Дни стали светлее, длиннее, и тоски больше. Одиночество, и всех жалко. Виноват перед матерью и отцом, думаю: вот так же мне отплатят дети. Письма пишу лихие, бодрые — не жалейте меня, не страдайте, мне легко. В дождь вспоминаю, как в последний раз провожали меня отец с матерью на станцию, я тайком приезжал из Алма-Аты осенью. Ехали в телеге втроем, прикрытые завесой дождя, и остановились, не доезжая вокзала. Я слез и пошел бодро и уверенно кончать институт. На углу оглянулся — понурая лошадь с мокрым крупом и покинутые мои родители сидят рядышком в темной мокрой одежде, как забытые статуи… Думаю, всякая боль души есть память о нашем высоком предназначении. Боль есть, но предназначения нет… В тоске вижу Алма-Ату. Прекрасный город, любимый город. Солнечный, самый солнечный. Жалко мне прошлое. «Солнце, сожги настоящее во имя грядущего, но помилуй прошедшее». Вижу общежитие на Уйгурской, трамвай вижу, как поворачивает с улицы Шевченко, громыхая и повизгивая колесами. Вижу гостиницу «Дом советов» на Красноармейской. После войны там жили артисты, живал там странный, нездешний, на костылях после лагеря, писатель Домбровский, жила там Суханова, старая большевичка с дочерью Беллой.

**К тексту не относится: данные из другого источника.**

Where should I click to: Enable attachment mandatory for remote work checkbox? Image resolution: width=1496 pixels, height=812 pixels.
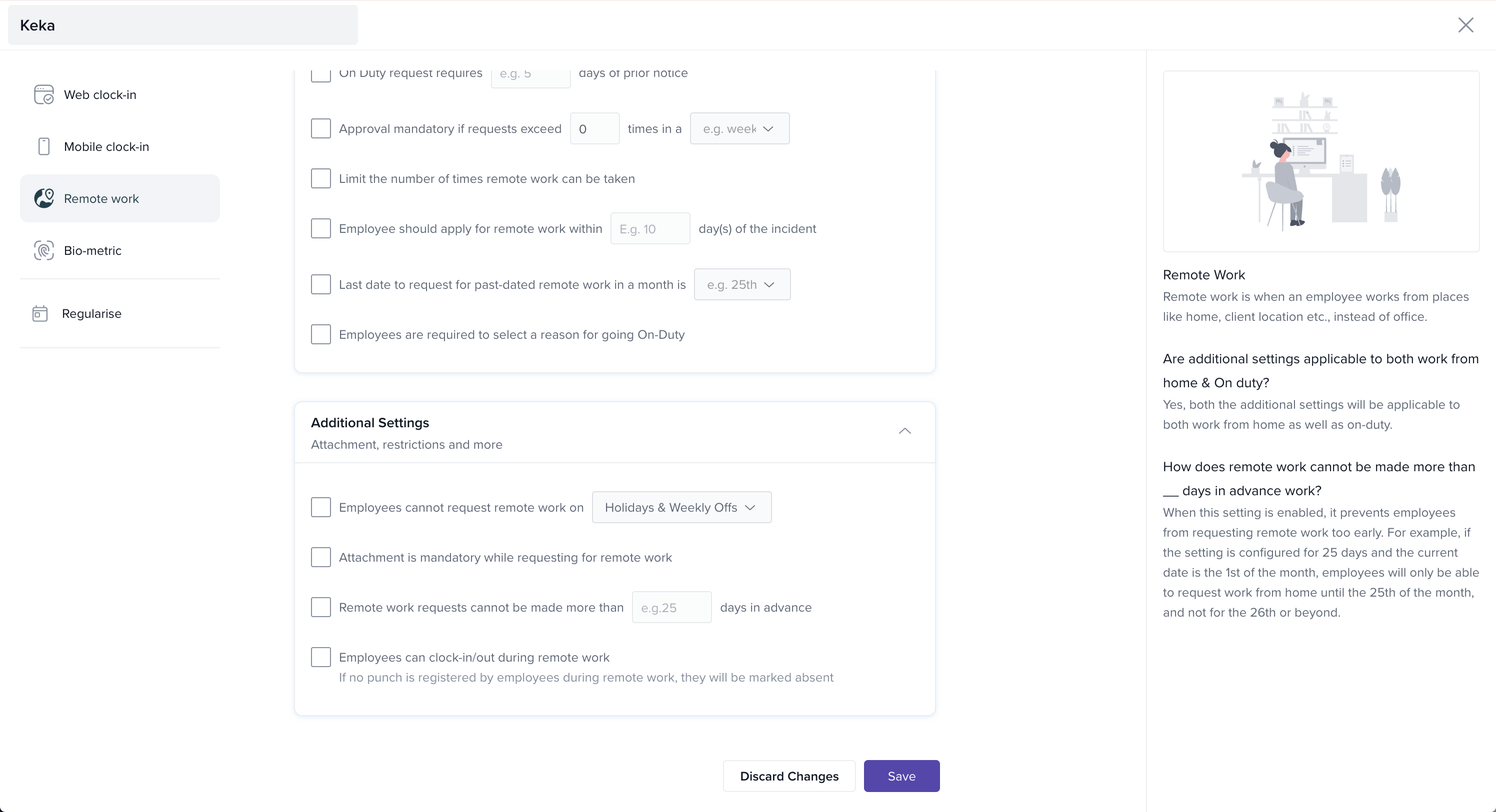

И со мной — одно время… Красноармейская упирается в Оперный, перед ним — Сталин, а сбоку выставили как-то истребитель дважды Героя Луганского, на фюзеляже звездочки по числу сбитых фашистов и большой бубновый туз, тщательно нарисованный… Не могу забыть Алма-Ату, снятся мне город, ледники, горы. А Вета пишет: «Тебе отказали в помиловании, и у меня пропала вера в справедливость. Но мы все равно будем вместе, хотя есть люди, которые против. Никогда не думай, что я могу забыть тебя. Если у меня тоска, я ухожу в горы, в Горельник или в лагерь «Локомотив».